3. SSL/TLS-Konfigurationsprobleme
Selbst Unternehmen die „alles verschlüsseln“ haben häufig Probleme mit ihrer SSL/TLS-Konfiguration:
- Abgelaufene oder bald ablaufende Zertifikate
- Unterstützung für veraltete Protokolle (TLS 1.0, TLS 1.1)
- Schwache Cipher Suites die Angriffe wie BEAST oder POODLE ermöglichen
- Self-signed Zertifikate auf öffentlich erreichbaren Diensten
Diese Probleme sind oft einfach zu beheben — aber man muss sie zuerst kennen.
4. Standard-Passwörter und schwache Authentifizierung
Es klingt unglaublich, aber bei einem überraschend hohen Anteil der Scans finden wir:
- Geräte mit Standard-Passwörtern (admin/admin, admin/password)
- Dienste ohne Authentifizierung (offene Management-Interfaces)
- FTP-Server mit anonymem Zugang
- Web-Applikationen mit Standard-Admin-Konten
Für einen Angreifer ist das der einfachste Weg ins Netzwerk.
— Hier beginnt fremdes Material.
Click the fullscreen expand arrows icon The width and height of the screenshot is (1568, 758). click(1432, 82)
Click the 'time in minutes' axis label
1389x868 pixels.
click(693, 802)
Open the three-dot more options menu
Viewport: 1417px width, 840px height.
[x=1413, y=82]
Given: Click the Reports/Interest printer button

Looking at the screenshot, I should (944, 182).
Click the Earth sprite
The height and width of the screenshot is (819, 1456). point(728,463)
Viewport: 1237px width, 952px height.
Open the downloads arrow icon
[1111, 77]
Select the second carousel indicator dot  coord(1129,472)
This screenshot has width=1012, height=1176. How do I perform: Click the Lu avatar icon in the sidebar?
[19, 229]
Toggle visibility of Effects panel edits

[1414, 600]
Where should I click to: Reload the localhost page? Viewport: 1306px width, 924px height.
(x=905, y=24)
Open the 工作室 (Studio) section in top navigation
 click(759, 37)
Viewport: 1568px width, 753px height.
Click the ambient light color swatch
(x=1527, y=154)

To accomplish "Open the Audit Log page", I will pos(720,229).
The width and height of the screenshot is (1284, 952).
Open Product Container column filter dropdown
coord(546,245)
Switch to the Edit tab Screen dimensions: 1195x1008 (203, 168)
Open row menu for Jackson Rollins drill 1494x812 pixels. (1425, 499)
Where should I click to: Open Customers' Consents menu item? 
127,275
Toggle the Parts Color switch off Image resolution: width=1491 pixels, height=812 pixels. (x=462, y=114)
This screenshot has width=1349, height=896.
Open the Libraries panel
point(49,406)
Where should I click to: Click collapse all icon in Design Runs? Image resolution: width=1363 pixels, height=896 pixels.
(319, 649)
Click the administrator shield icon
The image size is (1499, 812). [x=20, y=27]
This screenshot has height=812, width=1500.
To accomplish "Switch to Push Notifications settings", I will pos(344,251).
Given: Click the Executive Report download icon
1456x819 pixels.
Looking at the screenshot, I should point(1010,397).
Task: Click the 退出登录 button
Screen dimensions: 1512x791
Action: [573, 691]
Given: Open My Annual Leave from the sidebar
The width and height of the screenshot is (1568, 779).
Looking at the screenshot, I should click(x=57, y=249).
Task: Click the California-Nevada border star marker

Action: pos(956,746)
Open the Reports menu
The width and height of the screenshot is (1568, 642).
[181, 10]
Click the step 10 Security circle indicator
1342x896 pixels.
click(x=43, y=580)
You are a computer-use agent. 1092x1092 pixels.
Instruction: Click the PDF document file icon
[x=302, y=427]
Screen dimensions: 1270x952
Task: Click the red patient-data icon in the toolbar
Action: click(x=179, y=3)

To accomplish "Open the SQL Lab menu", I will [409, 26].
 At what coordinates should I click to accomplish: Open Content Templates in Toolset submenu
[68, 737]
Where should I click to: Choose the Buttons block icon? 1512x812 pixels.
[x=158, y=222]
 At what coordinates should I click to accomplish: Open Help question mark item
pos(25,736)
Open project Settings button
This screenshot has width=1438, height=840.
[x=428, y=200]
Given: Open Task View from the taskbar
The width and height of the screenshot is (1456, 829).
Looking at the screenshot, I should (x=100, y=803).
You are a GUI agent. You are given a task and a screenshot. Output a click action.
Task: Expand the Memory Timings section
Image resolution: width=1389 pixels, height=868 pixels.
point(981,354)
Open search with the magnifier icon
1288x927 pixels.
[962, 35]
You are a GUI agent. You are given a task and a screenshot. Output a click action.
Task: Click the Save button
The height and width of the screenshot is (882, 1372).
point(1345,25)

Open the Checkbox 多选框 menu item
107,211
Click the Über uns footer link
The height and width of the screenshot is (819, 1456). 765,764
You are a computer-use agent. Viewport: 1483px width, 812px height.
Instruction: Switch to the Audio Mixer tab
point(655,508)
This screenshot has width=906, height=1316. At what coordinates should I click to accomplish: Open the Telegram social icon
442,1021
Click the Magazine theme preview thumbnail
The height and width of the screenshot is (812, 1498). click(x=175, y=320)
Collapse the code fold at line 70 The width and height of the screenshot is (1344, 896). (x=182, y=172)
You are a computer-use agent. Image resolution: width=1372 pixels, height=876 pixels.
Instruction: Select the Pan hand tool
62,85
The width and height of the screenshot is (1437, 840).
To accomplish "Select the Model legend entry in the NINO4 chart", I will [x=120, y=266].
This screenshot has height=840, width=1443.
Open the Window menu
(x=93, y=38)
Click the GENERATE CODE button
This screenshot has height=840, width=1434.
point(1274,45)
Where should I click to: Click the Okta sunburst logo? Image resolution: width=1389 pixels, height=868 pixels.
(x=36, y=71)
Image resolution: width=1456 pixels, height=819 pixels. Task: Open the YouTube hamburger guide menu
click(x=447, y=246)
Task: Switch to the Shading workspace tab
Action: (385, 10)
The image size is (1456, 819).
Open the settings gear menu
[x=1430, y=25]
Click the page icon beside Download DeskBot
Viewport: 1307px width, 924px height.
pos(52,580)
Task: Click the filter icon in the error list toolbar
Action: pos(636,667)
Kein Exploit nötig — einfach einloggen.
5. Fehlende Segmentierung
Wenn der Scanner von einem Netzwerksegment aus auf alles andere zugreifen kann, dann kann ein Angreifer das auch. Häufig gibt es keine Trennung zwischen:
- Büro-Netz und Server-Netz
- Gäste-WLAN und internem Netz
- Produktions-Systemen und Office-IT
Das bedeutet: Eine einzige kompromittierte Workstation kann zum Sprungbrett ins gesamte Netzwerk werden.
Was tun nach dem ersten Scan?
Der erste Scan liefert oft Dutzende bis Hunderte von Findings. Das kann überwältigend wirken. Der richtige Ansatz:
- Nicht in Panik geraten. Die meisten Unternehmen haben ähnliche Ergebnisse.
- Nach Risiko priorisieren. Kritische Schwachstellen auf öffentlich erreichbaren Systemen zuerst.
- Quick Wins umsetzen. Standard-Passwörter ändern, nicht benötigte Dienste deaktivieren, Patches einspielen.
- Regelmässig scannen. Ein einmaliger Scan zeigt den Ist-Zustand. Erst regelmässige Scans zeigen ob sich die Lage verbessert.
Der grösste Fehler
Der grösste Fehler ist nicht, Schwachstellen zu haben. Der grösste Fehler ist, nicht zu wissen welche man hat. Jeder Tag ohne Sichtbarkeit ist ein Tag an dem ein Angreifer einen Vorsprung hat.
Ein regelmässiger Vulnerability Scan ist die einfachste und kosteneffektivste Massnahme um Ihre IT-Sicherheit messbar zu verbessern. Nicht perfekt — aber unendlich besser als Blindflug.